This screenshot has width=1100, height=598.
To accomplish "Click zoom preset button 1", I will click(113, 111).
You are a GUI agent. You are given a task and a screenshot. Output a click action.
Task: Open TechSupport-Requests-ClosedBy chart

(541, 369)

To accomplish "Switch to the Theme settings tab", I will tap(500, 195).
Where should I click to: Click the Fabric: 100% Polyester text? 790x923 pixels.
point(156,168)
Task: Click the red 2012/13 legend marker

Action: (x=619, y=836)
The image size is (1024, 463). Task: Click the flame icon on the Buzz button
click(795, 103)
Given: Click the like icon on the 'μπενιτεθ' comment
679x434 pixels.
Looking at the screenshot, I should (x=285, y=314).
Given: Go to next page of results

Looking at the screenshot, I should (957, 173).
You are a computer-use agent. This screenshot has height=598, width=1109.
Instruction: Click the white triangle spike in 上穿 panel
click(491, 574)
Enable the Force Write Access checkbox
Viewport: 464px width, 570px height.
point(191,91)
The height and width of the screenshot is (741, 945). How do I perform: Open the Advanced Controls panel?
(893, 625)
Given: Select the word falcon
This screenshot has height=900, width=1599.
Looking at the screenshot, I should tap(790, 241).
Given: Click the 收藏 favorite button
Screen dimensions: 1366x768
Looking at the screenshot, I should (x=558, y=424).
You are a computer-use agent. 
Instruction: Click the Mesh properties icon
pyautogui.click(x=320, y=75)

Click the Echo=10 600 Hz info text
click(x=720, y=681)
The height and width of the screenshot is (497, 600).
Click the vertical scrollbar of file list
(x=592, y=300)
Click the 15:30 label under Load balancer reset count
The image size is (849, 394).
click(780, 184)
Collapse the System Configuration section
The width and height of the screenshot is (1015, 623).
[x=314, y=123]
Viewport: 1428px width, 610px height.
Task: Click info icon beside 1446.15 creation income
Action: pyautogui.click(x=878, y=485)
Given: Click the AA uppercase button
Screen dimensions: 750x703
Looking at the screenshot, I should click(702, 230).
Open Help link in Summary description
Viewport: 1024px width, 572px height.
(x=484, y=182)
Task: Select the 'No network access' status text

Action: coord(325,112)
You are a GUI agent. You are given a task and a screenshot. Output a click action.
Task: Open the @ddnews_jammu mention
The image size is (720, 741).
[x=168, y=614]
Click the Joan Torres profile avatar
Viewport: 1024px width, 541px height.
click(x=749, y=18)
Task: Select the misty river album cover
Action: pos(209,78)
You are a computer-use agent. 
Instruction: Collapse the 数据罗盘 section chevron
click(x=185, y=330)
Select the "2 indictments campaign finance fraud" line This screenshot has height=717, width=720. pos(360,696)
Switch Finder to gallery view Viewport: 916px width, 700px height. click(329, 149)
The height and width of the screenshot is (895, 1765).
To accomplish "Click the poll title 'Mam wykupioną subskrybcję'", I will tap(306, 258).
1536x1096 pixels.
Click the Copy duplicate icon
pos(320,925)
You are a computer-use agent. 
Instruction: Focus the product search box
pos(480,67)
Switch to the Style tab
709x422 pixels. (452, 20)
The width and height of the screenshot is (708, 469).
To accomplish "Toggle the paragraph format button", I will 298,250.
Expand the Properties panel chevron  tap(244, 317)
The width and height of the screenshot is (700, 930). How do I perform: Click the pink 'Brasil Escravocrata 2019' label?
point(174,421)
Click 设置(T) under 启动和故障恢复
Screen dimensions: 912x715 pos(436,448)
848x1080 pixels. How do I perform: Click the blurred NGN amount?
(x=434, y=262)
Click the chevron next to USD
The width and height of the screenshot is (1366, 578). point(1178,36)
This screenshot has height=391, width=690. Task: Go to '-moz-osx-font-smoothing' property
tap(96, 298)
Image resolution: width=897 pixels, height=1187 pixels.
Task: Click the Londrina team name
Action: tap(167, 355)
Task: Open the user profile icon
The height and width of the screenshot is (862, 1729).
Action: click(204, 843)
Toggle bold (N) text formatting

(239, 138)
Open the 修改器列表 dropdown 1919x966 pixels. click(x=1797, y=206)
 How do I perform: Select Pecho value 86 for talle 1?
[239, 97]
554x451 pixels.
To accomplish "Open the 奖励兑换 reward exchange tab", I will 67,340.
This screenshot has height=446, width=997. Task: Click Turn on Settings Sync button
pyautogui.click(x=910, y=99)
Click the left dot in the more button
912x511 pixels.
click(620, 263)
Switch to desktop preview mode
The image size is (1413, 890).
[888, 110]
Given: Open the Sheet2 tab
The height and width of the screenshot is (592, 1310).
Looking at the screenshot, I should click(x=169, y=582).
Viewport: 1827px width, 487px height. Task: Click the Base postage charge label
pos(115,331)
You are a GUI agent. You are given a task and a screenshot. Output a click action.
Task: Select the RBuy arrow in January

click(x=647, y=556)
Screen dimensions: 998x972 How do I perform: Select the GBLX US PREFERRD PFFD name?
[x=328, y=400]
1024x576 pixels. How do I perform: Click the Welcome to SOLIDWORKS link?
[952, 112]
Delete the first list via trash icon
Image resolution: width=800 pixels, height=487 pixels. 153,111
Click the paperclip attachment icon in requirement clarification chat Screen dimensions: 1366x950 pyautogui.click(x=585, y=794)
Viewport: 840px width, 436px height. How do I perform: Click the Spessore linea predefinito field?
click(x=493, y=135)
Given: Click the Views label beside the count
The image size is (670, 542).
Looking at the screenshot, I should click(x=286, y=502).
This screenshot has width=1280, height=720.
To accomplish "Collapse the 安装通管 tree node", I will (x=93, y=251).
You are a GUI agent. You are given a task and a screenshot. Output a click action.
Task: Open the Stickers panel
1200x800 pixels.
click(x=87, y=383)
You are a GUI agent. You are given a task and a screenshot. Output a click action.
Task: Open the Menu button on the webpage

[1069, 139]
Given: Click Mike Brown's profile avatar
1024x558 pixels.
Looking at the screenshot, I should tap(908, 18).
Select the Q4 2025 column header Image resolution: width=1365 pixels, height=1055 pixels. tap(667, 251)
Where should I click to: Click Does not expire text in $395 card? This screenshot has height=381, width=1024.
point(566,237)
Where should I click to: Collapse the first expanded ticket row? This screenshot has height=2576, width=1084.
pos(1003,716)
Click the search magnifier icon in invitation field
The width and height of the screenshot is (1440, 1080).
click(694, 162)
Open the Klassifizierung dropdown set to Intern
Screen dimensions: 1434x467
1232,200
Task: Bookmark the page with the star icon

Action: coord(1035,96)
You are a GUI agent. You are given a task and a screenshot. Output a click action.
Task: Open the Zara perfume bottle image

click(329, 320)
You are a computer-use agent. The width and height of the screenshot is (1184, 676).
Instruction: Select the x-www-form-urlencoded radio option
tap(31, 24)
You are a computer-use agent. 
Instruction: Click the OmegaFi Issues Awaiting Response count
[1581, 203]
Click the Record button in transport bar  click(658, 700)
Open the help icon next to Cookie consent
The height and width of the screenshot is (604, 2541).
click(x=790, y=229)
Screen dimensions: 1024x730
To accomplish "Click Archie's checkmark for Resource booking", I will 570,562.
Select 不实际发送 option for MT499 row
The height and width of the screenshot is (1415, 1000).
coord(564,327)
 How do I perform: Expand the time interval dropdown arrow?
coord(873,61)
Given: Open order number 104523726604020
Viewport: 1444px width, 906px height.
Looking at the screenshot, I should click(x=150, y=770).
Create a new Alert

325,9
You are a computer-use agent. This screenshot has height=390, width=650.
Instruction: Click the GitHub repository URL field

What the exercise asks: With every line kept whole, write out the records again exactly.

Result below:
This screenshot has width=1100, height=598.
To accomplish "Click zoom preset button 1", I will click(113, 111).
You are a GUI agent. You are given a task and a screenshot. Output a click action.
Task: Open TechSupport-Requests-ClosedBy chart

(541, 369)

To accomplish "Switch to the Theme settings tab", I will tap(500, 195).
Where should I click to: Click the Fabric: 100% Polyester text? 790x923 pixels.
point(156,168)
Task: Click the red 2012/13 legend marker

Action: (x=619, y=836)
The image size is (1024, 463). Task: Click the flame icon on the Buzz button
click(795, 103)
Given: Click the like icon on the 'μπενιτεθ' comment
679x434 pixels.
Looking at the screenshot, I should (x=285, y=314).
Given: Go to next page of results

Looking at the screenshot, I should (957, 173).
You are a computer-use agent. This screenshot has height=598, width=1109.
Instruction: Click the white triangle spike in 上穿 panel
click(491, 574)
Enable the Force Write Access checkbox
Viewport: 464px width, 570px height.
point(191,91)
The height and width of the screenshot is (741, 945). How do I perform: Open the Advanced Controls panel?
(893, 625)
Given: Select the word falcon
This screenshot has height=900, width=1599.
Looking at the screenshot, I should tap(790, 241).
Given: Click the 收藏 favorite button
Screen dimensions: 1366x768
Looking at the screenshot, I should (x=558, y=424).
You are a computer-use agent. 
Instruction: Click the Mesh properties icon
pyautogui.click(x=320, y=75)

Click the Echo=10 600 Hz info text
click(x=720, y=681)
The height and width of the screenshot is (497, 600).
Click the vertical scrollbar of file list
(x=592, y=300)
Click the 15:30 label under Load balancer reset count
The image size is (849, 394).
click(780, 184)
Collapse the System Configuration section
The width and height of the screenshot is (1015, 623).
[x=314, y=123]
Viewport: 1428px width, 610px height.
Task: Click info icon beside 1446.15 creation income
Action: pyautogui.click(x=878, y=485)
Given: Click the AA uppercase button
Screen dimensions: 750x703
Looking at the screenshot, I should click(702, 230).
Open Help link in Summary description
Viewport: 1024px width, 572px height.
(x=484, y=182)
Task: Select the 'No network access' status text

Action: coord(325,112)
You are a GUI agent. You are given a task and a screenshot. Output a click action.
Task: Open the @ddnews_jammu mention
The image size is (720, 741).
[x=168, y=614]
Click the Joan Torres profile avatar
Viewport: 1024px width, 541px height.
click(x=749, y=18)
Task: Select the misty river album cover
Action: pos(209,78)
You are a computer-use agent. 
Instruction: Collapse the 数据罗盘 section chevron
click(x=185, y=330)
Select the "2 indictments campaign finance fraud" line This screenshot has height=717, width=720. pos(360,696)
Switch Finder to gallery view Viewport: 916px width, 700px height. click(329, 149)
The height and width of the screenshot is (895, 1765).
To accomplish "Click the poll title 'Mam wykupioną subskrybcję'", I will tap(306, 258).
1536x1096 pixels.
Click the Copy duplicate icon
pos(320,925)
You are a computer-use agent. 
Instruction: Focus the product search box
pos(480,67)
Switch to the Style tab
709x422 pixels. (452, 20)
The width and height of the screenshot is (708, 469).
To accomplish "Toggle the paragraph format button", I will 298,250.
Expand the Properties panel chevron  tap(244, 317)
The width and height of the screenshot is (700, 930). How do I perform: Click the pink 'Brasil Escravocrata 2019' label?
point(174,421)
Click 设置(T) under 启动和故障恢复
Screen dimensions: 912x715 pos(436,448)
848x1080 pixels. How do I perform: Click the blurred NGN amount?
(x=434, y=262)
Click the chevron next to USD
The width and height of the screenshot is (1366, 578). point(1178,36)
This screenshot has height=391, width=690. Task: Go to '-moz-osx-font-smoothing' property
tap(96, 298)
Image resolution: width=897 pixels, height=1187 pixels.
Task: Click the Londrina team name
Action: tap(167, 355)
Task: Open the user profile icon
The height and width of the screenshot is (862, 1729).
Action: click(204, 843)
Toggle bold (N) text formatting

(239, 138)
Open the 修改器列表 dropdown 1919x966 pixels. click(x=1797, y=206)
 How do I perform: Select Pecho value 86 for talle 1?
[239, 97]
554x451 pixels.
To accomplish "Open the 奖励兑换 reward exchange tab", I will 67,340.
This screenshot has height=446, width=997. Task: Click Turn on Settings Sync button
pyautogui.click(x=910, y=99)
Click the left dot in the more button
912x511 pixels.
click(620, 263)
Switch to desktop preview mode
The image size is (1413, 890).
[888, 110]
Given: Open the Sheet2 tab
The height and width of the screenshot is (592, 1310).
Looking at the screenshot, I should click(x=169, y=582).
Viewport: 1827px width, 487px height. Task: Click the Base postage charge label
pos(115,331)
You are a GUI agent. You are given a task and a screenshot. Output a click action.
Task: Select the RBuy arrow in January

click(x=647, y=556)
Screen dimensions: 998x972 How do I perform: Select the GBLX US PREFERRD PFFD name?
[x=328, y=400]
1024x576 pixels. How do I perform: Click the Welcome to SOLIDWORKS link?
[952, 112]
Delete the first list via trash icon
Image resolution: width=800 pixels, height=487 pixels. 153,111
Click the paperclip attachment icon in requirement clarification chat Screen dimensions: 1366x950 pyautogui.click(x=585, y=794)
Viewport: 840px width, 436px height. How do I perform: Click the Spessore linea predefinito field?
click(x=493, y=135)
Given: Click the Views label beside the count
The image size is (670, 542).
Looking at the screenshot, I should click(x=286, y=502).
This screenshot has width=1280, height=720.
To accomplish "Collapse the 安装通管 tree node", I will (x=93, y=251).
You are a GUI agent. You are given a task and a screenshot. Output a click action.
Task: Open the Stickers panel
1200x800 pixels.
click(x=87, y=383)
You are a GUI agent. You are given a task and a screenshot. Output a click action.
Task: Open the Menu button on the webpage

[1069, 139]
Given: Click Mike Brown's profile avatar
1024x558 pixels.
Looking at the screenshot, I should tap(908, 18).
Select the Q4 2025 column header Image resolution: width=1365 pixels, height=1055 pixels. tap(667, 251)
Where should I click to: Click Does not expire text in $395 card? This screenshot has height=381, width=1024.
point(566,237)
Where should I click to: Collapse the first expanded ticket row? This screenshot has height=2576, width=1084.
pos(1003,716)
Click the search magnifier icon in invitation field
The width and height of the screenshot is (1440, 1080).
click(694, 162)
Open the Klassifizierung dropdown set to Intern
Screen dimensions: 1434x467
1232,200
Task: Bookmark the page with the star icon

Action: coord(1035,96)
You are a GUI agent. You are given a task and a screenshot. Output a click action.
Task: Open the Zara perfume bottle image

click(329, 320)
You are a computer-use agent. The width and height of the screenshot is (1184, 676).
Instruction: Select the x-www-form-urlencoded radio option
tap(31, 24)
You are a computer-use agent. 
Instruction: Click the OmegaFi Issues Awaiting Response count
[1581, 203]
Click the Record button in transport bar  click(658, 700)
Open the help icon next to Cookie consent
The height and width of the screenshot is (604, 2541).
click(x=790, y=229)
Screen dimensions: 1024x730
To accomplish "Click Archie's checkmark for Resource booking", I will 570,562.
Select 不实际发送 option for MT499 row
The height and width of the screenshot is (1415, 1000).
coord(564,327)
 How do I perform: Expand the time interval dropdown arrow?
coord(873,61)
Given: Open order number 104523726604020
Viewport: 1444px width, 906px height.
Looking at the screenshot, I should click(x=150, y=770).
Create a new Alert

325,9
You are a computer-use agent. This screenshot has height=390, width=650.
Instruction: Click the GitHub repository URL field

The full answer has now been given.